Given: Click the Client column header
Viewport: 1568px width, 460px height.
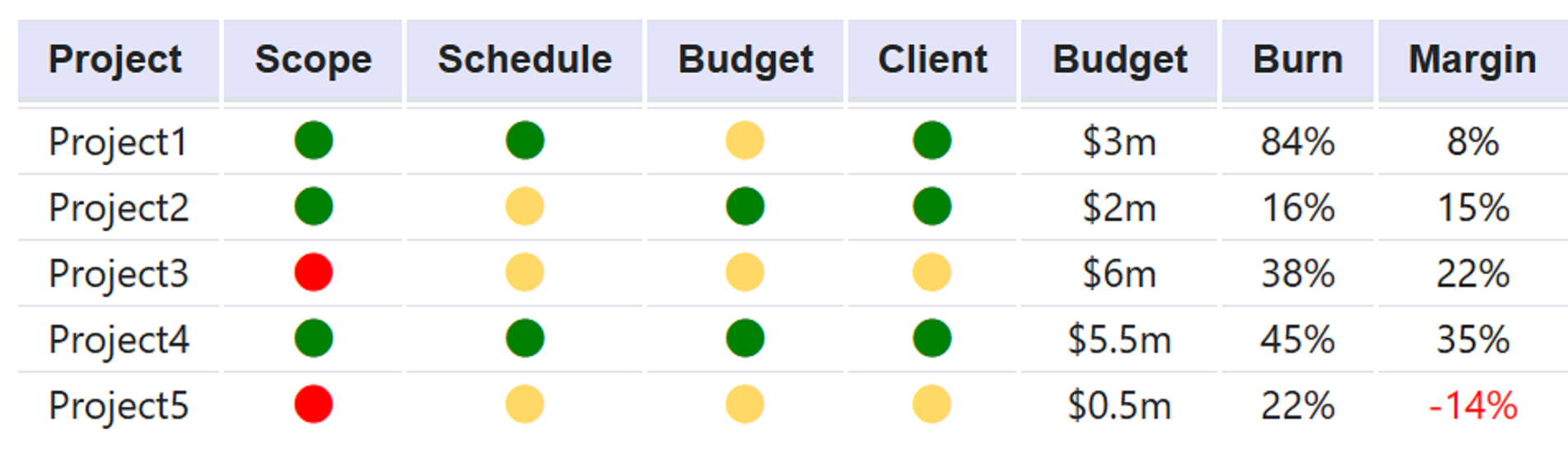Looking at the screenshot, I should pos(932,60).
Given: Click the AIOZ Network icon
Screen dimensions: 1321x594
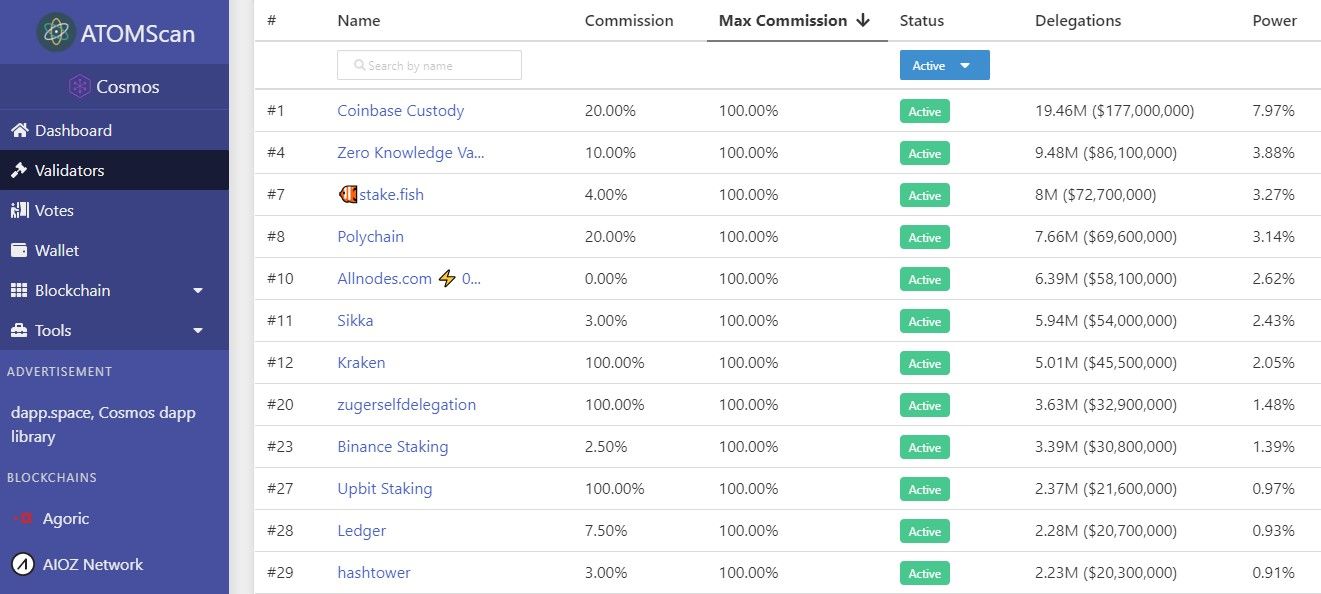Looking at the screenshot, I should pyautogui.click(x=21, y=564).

----

STATED TASK => Output the lines of the records above as a JSON list of strings, one string per line, omitting blank lines and leaving the pictures out.

ANSWER TO THIS TASK =>
[
  "Given: Click the Client column header",
  "Viewport: 1568px width, 460px height.",
  "Looking at the screenshot, I should pos(932,60).",
  "Given: Click the AIOZ Network icon",
  "Screen dimensions: 1321x594",
  "Looking at the screenshot, I should pyautogui.click(x=21, y=564)."
]